Eran los primeros antecedentes de los esfuerzos, en la segunda mitad del XIX, de preservar terrenos naturales ante la explotación humana. En 1858, Henry David Thoreau escribió: “¿Por qué no deberíamos tener nuestras reservas nacionales… en las que el oso y la pantera, e incluso algunos de la raza de los cazadores, pudieran seguir existiendo sin ser borrados por la civilización de la faz de la tierra, y nuestros bosques preservados, no para el deporte ocioso sino para la inspiración y nuestra auténtica recreación?”. La idea de la conservación como “el mayor bien, para el mayor número, durante el tiempo más largo”, según una definición de la época, cuajaría medio siglo después con la llegada a la Casa Blanca de Theodore Roosevelt, el presidente que convirtió en prioridad la conservación de los recursos naturales como un ideal “democrático en espíritu, propósito y método”.

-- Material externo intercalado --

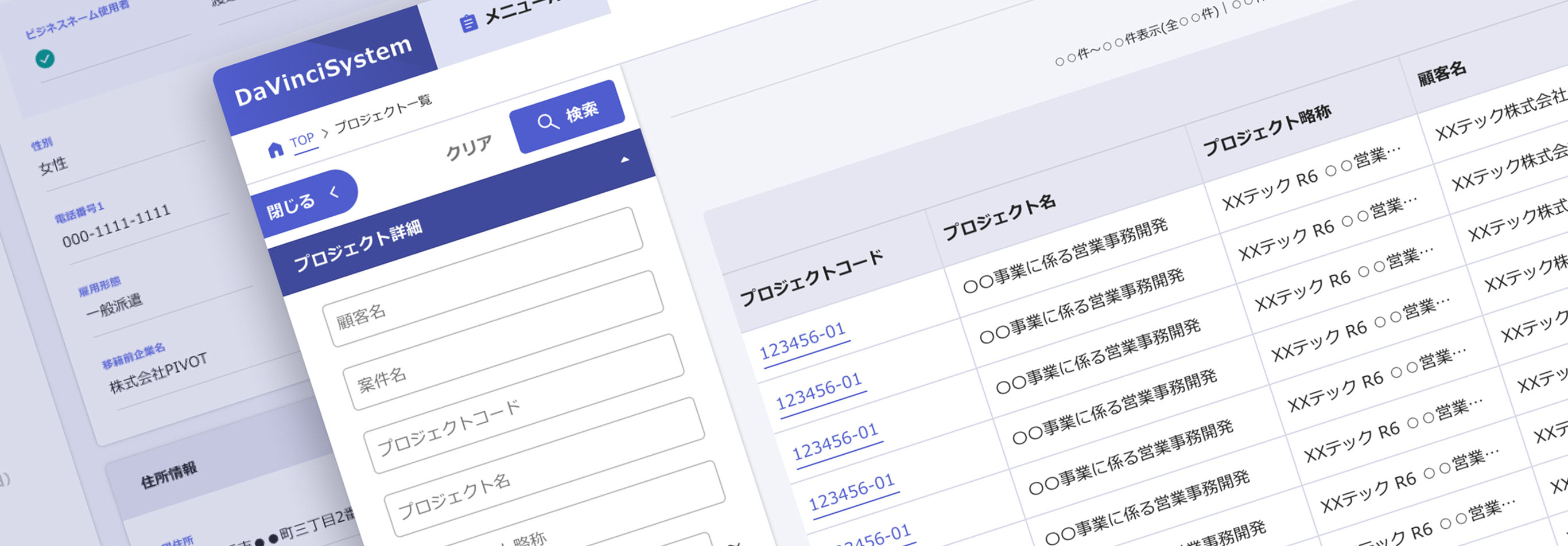Open the first 123456-01 project link
Image resolution: width=1568 pixels, height=546 pixels.
pyautogui.click(x=803, y=341)
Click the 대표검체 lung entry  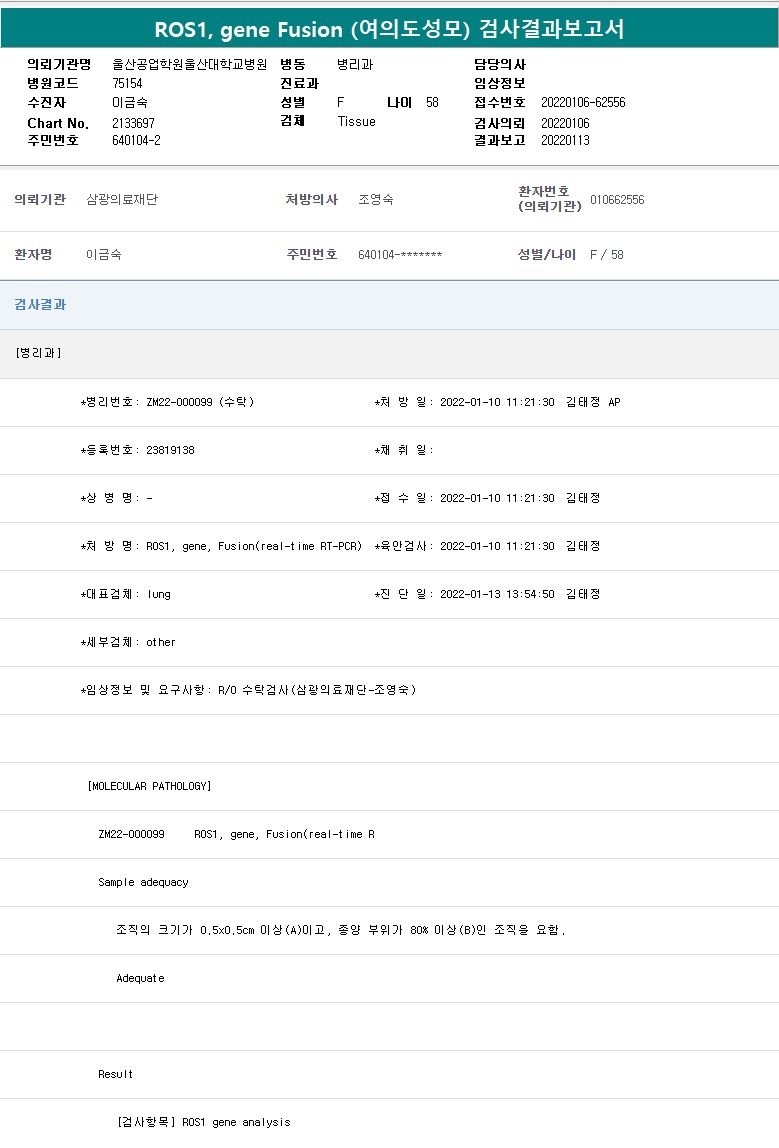[127, 594]
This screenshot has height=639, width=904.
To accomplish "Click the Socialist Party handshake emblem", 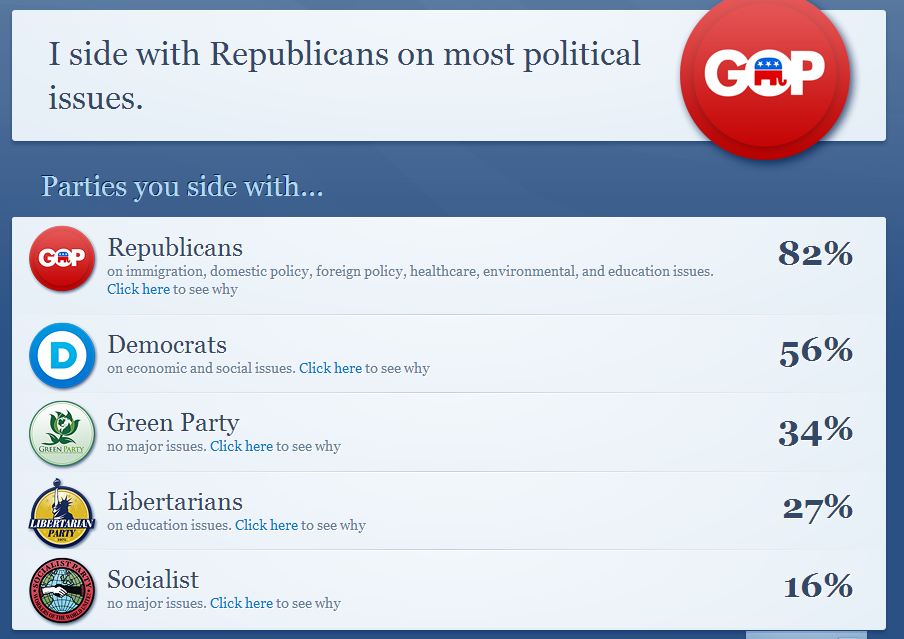I will click(62, 592).
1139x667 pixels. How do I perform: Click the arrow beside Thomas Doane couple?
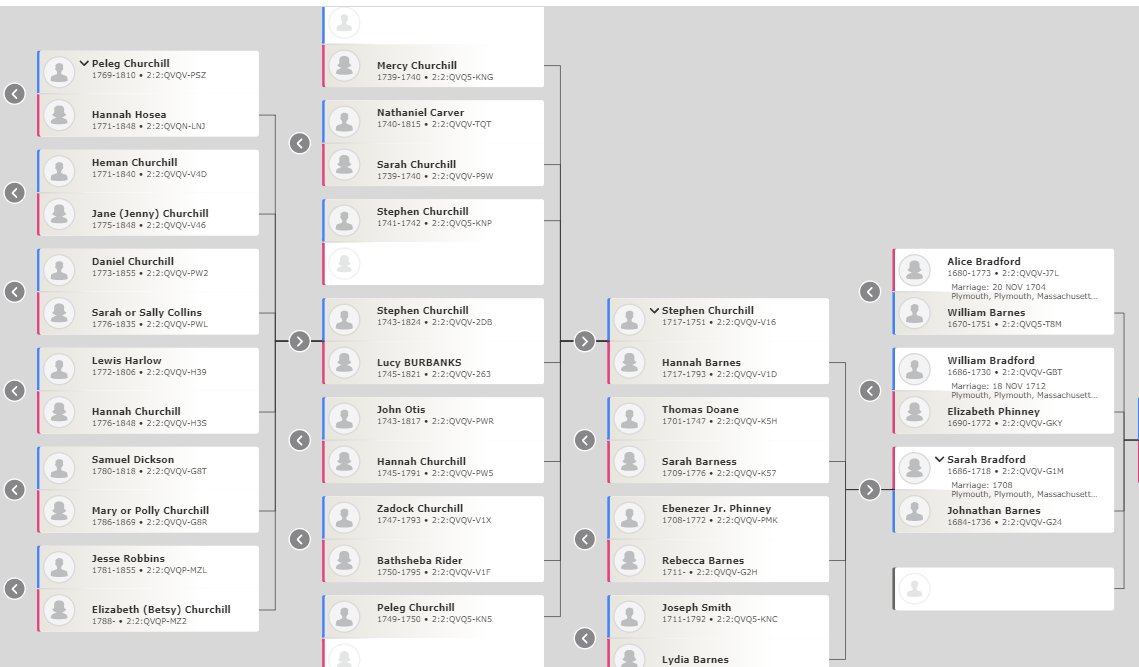pos(585,440)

Entonces ya existían 35 parques y monumentos nacionales, entre ellos el de Yellowstone, el primer parque nacional de EE UU y del mundo. La Organic Act codificó el sistema y lo organizó, con la creación en National Park Service, oficina dependiente del Departamento de Interior que se encargaría de su gestión. El objetivo era noble pero difícil de cumplir, por contradictorio: dejar los espacios intactos y al mismo tiempo disponibles para el disfrute del público y las generaciones futuras.
La masificación, la polución, la desaparición de especies depredadoras o el cambio climático han hecho mella. “Yellowstone, la primera reserva salvaje de la humanidad se está convirtiendo (…) en un gran teatro masificado”, escribió en 1998 Robert D. Kaplan en su ensayo Viaje al futuro del imperio. “Aunque el mandato […] exige a los agentes del parque que eviten que queden dañados para las generaciones venideras, los parques ya han sido dañados”, escribe William Lowry en Repairing Paradise: the Restoration of Nature in America’s National Parks (Reparando el paraíso: restauración de la naturaleza en los parques nacionales de América, 2009). “En los años recientes, por tanto, los políticos han intentando revertir las políticas tradicionales reintroduciendo especies eliminadas, reduciendo el tráfico en automóvil, rellenando suministros de agua fresca y restaurante flujos de agua naturales”.
Los parques están lejos de ser paraísos terrenales aislados del mundanal ruido. Cuando hace dos años la Administración federal tuvo que cerrar durante unos días por una disputa presupuestaria entre demócratas y republicanos, los parques también dejaron de funcionar. Su carácter público forma parte del ADN de EE UU. Habrían podido caer en manos de grandes terratenientes, pero, como escribía hace unos días el columnista Nicholas Kristof en ‘The New York Times’, “afortunadamente, partir de finales del siglo XIX, una serie de líderes políticos visionarios propugnaron que los lugares naturales más gloriosos de América fueran una reserva común para todos”.
“Que nuestros parques nacionales estuviesen abiertos a todos desde el principio”, dice el profesor Keiter, “era coherente con la política histórica de terrenos públicos de la nación, que evitaba los monopolios poniendo a disposición de los ciudadanos las tierras del Oeste para que se asentasen en ellas con la venta de fincas públicas y otras leyes, pero con limites en la extensión para evitar la acumulación de amplias propiedades privadas. Así que los parques nacionales me parecen una institución democrática, no socialista”.
Con todos sus problemas, las sombras de su historia y las amenazas futuras, fueron, y quizá son aún, “la mejor idea de América”, como dijo el escritor William Stegner. Como mínimo, una de las que mejor refleja el espíritu de este país.